House Bill 53, sponsored by Rep. Kim Moser, R-Taylor Mill, creates a Technical Advisory Committee on Persons Returning to Society from Incarceration. This panel would act in an advisory capacity to the Advisory Council for Medical Assistance.
“The only way to adequately address the needs of people reentering society from incarceration is by understanding the structural barriers they face to accessing assistance,” Moser said. “We want these individuals to be contributing community members and to transition in a manner that sets them up for long-term success. Many times, people involved in the criminal justice system deal with underlying mental health problems and substance use issues. It’s critical that we bring stakeholders and experts in to address barriers to individuals returning from incarceration.”
The committee would have representatives from: The Kentucky Jailers Association, the Kentucky Medical Association, the Kentucky Association of Nurse Practitioners and Nurse-Midwives, Community Action of Kentucky, the Homeless and Housing Coalition of Kentucky, the Kentucky Office of Drug Control Policy, a Kentucky civil legal aid program, the Kentucky Department of Corrections, the Kentucky Department of Public Advocacy, the Kentucky Association of Regional Programs, the Kentucky Administrative Office of the Courts, and a formerly incarcerated individual who is a current or former Medicaid recipient who will be appointed by Mental Health America of Kentucky.
In addition to creating the Technical Advisory Committee, Moser’s bill adds two new representatives to the Advisory Council for Medical Assistance, from the Kentucky Primary Care Association and the Kentucky Association of Hospice and Palliative Care.

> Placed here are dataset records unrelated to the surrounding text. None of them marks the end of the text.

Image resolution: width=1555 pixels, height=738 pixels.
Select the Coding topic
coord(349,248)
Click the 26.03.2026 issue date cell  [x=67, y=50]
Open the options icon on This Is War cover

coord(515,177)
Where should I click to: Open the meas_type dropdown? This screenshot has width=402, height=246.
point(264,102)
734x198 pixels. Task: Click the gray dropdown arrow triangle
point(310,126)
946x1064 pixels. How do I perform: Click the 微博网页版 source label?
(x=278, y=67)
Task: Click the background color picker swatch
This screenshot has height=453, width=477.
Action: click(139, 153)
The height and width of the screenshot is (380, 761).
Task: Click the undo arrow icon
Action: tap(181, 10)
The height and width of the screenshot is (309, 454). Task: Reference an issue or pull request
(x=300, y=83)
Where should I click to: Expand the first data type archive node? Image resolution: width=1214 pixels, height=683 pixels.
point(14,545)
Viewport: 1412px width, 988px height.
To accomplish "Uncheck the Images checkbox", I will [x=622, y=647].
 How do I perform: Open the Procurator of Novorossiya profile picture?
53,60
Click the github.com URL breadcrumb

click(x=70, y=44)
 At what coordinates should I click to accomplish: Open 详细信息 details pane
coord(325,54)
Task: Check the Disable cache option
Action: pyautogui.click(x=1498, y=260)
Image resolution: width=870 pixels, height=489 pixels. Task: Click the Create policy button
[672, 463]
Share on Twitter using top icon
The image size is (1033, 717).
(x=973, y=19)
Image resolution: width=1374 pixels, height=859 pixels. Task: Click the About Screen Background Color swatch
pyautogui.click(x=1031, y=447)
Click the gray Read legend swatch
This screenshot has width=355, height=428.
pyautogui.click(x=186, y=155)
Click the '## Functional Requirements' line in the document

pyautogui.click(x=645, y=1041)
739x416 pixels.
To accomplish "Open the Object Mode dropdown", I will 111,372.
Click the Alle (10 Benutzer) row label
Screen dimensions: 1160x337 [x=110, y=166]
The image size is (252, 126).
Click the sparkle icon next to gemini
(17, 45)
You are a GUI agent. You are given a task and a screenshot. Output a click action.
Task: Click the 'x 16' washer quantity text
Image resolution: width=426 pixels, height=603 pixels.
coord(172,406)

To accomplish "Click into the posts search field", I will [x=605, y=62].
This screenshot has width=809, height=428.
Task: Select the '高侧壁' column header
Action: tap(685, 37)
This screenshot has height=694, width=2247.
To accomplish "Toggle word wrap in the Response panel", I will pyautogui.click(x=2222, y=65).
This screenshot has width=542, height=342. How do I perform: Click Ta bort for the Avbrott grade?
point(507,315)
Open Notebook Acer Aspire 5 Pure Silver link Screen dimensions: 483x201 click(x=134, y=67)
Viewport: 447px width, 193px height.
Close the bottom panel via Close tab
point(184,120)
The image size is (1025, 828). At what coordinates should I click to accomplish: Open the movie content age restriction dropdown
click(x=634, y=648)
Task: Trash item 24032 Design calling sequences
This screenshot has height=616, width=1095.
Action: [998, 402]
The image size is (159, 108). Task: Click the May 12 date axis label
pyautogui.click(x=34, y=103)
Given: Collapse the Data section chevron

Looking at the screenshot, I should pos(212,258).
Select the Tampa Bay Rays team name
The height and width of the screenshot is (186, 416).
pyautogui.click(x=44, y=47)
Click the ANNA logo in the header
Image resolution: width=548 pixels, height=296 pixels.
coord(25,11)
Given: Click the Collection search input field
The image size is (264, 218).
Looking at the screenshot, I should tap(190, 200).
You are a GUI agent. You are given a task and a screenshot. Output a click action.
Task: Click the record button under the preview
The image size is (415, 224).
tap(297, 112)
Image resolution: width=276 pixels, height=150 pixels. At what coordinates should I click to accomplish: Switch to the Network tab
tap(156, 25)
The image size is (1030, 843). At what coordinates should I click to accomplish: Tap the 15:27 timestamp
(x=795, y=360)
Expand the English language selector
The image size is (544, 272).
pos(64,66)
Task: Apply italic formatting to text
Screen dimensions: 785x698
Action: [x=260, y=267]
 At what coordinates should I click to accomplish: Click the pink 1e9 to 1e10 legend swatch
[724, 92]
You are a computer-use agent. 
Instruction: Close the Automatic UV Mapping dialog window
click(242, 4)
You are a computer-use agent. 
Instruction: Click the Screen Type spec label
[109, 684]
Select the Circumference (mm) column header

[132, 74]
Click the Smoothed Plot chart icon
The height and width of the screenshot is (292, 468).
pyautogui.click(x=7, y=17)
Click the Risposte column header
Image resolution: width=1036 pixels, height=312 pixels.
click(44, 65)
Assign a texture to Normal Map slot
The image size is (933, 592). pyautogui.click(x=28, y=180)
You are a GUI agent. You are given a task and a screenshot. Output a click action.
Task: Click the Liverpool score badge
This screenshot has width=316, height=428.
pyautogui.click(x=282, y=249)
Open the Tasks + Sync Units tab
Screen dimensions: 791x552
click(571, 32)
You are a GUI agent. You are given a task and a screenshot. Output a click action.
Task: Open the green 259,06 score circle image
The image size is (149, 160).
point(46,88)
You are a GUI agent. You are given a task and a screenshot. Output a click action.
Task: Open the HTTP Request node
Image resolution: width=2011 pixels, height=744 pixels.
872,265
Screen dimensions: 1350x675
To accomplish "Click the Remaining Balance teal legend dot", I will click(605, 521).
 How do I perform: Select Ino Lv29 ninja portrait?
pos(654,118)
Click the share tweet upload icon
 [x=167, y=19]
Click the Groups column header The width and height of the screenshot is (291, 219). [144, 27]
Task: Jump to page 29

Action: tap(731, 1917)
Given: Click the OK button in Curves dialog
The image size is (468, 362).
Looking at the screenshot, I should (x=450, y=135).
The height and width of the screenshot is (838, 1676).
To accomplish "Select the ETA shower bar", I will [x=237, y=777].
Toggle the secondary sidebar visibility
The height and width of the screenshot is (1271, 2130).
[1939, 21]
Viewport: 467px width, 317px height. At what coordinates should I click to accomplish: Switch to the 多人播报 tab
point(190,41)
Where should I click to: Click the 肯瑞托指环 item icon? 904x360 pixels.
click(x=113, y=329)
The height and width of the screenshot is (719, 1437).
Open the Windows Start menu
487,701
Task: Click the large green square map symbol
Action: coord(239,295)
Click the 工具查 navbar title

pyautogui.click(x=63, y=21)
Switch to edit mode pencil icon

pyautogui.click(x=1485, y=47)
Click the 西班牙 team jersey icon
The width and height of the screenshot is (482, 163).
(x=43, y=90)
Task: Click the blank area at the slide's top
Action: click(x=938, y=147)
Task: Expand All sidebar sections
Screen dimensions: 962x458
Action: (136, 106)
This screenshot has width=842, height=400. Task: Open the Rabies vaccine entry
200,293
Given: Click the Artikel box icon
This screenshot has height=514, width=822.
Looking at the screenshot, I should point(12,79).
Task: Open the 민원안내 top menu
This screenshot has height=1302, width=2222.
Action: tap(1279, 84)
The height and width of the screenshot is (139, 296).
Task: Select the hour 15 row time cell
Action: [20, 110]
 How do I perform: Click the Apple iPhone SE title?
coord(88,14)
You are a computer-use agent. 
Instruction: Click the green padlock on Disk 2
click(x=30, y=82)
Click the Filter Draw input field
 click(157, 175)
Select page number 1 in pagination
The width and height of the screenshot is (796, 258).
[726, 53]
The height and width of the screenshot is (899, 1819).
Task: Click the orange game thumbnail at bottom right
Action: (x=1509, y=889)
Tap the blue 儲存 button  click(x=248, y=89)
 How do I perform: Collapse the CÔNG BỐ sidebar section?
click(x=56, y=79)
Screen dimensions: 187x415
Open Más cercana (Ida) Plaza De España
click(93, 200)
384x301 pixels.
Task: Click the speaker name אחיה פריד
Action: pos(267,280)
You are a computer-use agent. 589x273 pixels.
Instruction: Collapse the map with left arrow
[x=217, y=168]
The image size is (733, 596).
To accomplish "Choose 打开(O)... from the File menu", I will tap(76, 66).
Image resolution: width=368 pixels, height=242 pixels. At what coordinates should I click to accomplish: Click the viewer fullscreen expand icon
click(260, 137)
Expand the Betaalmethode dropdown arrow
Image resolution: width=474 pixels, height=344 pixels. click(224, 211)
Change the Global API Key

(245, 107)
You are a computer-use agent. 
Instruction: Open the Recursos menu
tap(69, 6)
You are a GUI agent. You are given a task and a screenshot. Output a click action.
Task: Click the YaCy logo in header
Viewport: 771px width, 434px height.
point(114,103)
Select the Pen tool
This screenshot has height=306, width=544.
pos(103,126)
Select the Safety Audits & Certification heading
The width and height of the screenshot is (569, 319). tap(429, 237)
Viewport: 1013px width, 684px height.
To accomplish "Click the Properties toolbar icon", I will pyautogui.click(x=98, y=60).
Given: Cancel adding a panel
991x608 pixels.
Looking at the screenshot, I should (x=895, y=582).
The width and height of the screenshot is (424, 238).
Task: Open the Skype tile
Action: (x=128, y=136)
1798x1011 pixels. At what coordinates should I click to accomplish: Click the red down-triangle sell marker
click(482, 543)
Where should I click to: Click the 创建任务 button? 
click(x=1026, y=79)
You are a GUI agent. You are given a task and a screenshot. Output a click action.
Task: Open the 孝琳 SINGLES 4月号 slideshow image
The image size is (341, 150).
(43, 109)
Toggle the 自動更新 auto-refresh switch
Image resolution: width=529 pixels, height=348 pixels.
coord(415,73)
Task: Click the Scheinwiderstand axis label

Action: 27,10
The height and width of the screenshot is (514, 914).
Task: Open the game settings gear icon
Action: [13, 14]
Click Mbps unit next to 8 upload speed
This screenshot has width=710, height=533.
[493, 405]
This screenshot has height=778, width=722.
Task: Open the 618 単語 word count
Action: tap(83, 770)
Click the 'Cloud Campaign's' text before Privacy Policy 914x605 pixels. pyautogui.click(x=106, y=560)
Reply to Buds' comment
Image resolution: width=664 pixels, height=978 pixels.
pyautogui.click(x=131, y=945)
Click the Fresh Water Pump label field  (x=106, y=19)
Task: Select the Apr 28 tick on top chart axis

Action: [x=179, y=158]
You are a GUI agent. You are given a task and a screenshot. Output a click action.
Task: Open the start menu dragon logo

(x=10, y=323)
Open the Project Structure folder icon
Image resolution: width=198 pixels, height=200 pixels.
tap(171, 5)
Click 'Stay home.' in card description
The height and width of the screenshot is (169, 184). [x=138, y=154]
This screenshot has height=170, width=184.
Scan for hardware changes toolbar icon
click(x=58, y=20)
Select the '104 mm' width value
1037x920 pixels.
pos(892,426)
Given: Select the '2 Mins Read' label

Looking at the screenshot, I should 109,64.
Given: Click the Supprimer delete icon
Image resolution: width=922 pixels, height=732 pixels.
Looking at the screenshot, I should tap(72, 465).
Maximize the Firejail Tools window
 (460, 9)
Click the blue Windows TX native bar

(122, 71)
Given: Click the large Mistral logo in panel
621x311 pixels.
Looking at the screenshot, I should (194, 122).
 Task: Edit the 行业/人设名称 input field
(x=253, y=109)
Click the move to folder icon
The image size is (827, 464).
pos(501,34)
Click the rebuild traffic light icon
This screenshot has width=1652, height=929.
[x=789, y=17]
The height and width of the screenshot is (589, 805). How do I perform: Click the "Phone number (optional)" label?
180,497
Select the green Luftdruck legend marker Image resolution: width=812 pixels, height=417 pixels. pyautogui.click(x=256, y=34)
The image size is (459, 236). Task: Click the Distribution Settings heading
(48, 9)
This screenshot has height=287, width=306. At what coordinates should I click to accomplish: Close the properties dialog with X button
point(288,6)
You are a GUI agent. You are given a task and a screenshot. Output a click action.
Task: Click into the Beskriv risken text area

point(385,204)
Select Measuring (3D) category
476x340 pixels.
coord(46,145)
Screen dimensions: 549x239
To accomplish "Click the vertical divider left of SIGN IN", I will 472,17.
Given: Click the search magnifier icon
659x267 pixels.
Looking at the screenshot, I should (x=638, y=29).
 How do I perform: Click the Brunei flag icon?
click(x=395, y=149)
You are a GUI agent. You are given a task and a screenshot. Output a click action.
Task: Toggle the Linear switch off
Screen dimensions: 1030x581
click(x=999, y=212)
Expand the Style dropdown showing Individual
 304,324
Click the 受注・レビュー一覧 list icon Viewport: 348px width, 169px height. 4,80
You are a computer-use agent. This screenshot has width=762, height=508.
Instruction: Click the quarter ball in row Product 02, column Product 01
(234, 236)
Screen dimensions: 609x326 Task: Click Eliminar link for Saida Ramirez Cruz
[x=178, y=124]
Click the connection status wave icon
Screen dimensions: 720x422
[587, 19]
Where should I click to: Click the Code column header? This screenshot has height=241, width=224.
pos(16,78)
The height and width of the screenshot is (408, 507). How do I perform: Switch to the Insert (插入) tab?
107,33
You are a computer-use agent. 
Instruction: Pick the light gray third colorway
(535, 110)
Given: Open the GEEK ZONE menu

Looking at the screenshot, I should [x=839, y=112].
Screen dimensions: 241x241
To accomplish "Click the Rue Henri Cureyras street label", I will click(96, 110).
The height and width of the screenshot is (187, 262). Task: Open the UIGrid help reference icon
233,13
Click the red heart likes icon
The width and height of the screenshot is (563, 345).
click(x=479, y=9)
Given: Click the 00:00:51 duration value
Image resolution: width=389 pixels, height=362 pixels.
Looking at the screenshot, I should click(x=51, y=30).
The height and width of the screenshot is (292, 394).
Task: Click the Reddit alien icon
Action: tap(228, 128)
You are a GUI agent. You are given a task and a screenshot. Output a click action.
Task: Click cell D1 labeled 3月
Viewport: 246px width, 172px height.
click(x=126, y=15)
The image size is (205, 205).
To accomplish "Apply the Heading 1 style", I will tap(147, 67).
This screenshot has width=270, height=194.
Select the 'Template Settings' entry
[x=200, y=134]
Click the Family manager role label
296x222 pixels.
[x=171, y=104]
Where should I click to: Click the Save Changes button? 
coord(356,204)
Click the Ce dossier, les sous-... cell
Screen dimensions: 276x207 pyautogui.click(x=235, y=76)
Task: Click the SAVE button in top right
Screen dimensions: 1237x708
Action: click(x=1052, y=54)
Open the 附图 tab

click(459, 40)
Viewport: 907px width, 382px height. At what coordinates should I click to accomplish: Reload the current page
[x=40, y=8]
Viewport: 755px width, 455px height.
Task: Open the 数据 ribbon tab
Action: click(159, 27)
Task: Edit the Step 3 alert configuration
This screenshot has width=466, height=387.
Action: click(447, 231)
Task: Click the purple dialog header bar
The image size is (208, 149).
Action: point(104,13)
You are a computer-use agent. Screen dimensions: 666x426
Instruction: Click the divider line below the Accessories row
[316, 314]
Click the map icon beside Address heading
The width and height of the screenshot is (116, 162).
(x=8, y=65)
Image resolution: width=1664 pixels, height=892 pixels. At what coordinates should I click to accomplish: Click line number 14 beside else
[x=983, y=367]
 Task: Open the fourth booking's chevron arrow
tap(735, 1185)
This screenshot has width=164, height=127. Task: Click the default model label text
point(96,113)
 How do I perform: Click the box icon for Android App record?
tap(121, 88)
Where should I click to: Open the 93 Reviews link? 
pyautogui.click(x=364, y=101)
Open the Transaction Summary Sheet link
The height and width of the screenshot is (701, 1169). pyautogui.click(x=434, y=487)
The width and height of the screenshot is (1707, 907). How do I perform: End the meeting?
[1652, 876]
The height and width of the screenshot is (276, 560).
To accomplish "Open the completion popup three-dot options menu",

Additional members will also be named to the TAC on Consumer Rights and Client Needs, and the TAC on Behavioral Health.
The measure passed the House 91-0 on Thursday, and now heads to the Senate.
Meanwhile, a juvenile justice bill was approved in the Senate on Thursday.
Senate Bill 36, sponsored by Sen. Whitney Westerfield, R-Crofton, would end the practice of automatically transferring some serious felonies allegedly committed by those under the age of 18 from juvenile court to circuit court.
Instead, the juvenile court judge would have to consult with both the county and commonwealth’s attorneys before agreeing to transfer the case to circuit court, where he or she could then be tried as an adult.
The bill also allows whether a gun was used in the commission of a crime to be added to the so-called “aggravators” that allows a juvenile to have their case sent to circuit court as a youthful offender.
It was approved 26-3, sending it to the House for their consideration.